● **GIVEN TEXT**:
# Bartok String Quartets Tonality



## Oliver

Which of Bartok's string quartets would you say are the least (traditionally) tonal? Just curious what people's opinions are. I happen to think the middle quartets are more challenging for some reason.


----------



## tdc

The ones that sound closest to traditional tonality to my ears are 1, 2 and 6. So I suppose we agree on this, except I'm not sure I agree the others are necessarily more _challenging_ - as 4 and 5 seem to be possibly his most popular quartets.

It seems across the board Bartok's middle period was generally his most adventurous, but personally I find some of the late works less accessible ie - Piano Concerto No. 3, and the Viola Concerto (all though the latter was unfinished).


----------



## Bluecrab

Here's something that's intrigued me for a while. I've seen on several websites that quartet 1 is in A minor. Yet I don't hear a clear tonal center at all—it seems to shift frequently. I know from the sheet music that there is no key signature (which would be consistent with A minor - but also C major), but the score I have gives no key. It simply says "Quator 1 - Bartok, Bela Op. 7." Could anybody who knows more about theory than I (which would be most of you, I'm sure) shed any light on this?

btw, quartet 1 may be my favorite piece of music. I never tire of listening to it.

● **PROVIDED DATA**:
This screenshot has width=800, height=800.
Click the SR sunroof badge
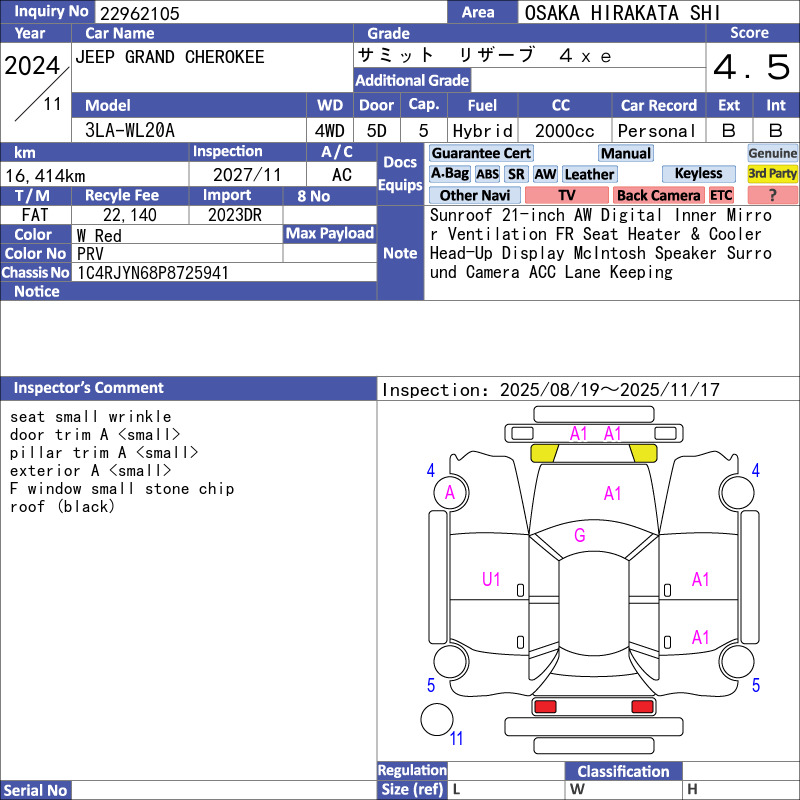tap(516, 174)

● **INSTRUCTION A**:
In the Bartok quartet thread, which quartets does tdc say sound closest to traditional tonality?
● **INSTRUCTION B**:
Copy out the passage of the Bartok quartet thread between "It seems across" and "listening to it.", inclusive.

● **FULL ANSWER A**:
Quartets 1, 2 and 6.

● **FULL ANSWER B**:
It seems across the board Bartok's middle period was generally his most adventurous, but personally I find some of the late works less accessible ie - Piano Concerto No. 3, and the Viola Concerto (all though the latter was unfinished).


----------



## Bluecrab

Here's something that's intrigued me for a while. I've seen on several websites that quartet 1 is in A minor. Yet I don't hear a clear tonal center at all—it seems to shift frequently. I know from the sheet music that there is no key signature (which would be consistent with A minor - but also C major), but the score I have gives no key. It simply says "Quator 1 - Bartok, Bela Op. 7." Could anybody who knows more about theory than I (which would be most of you, I'm sure) shed any light on this?

btw, quartet 1 may be my favorite piece of music. I never tire of listening to it.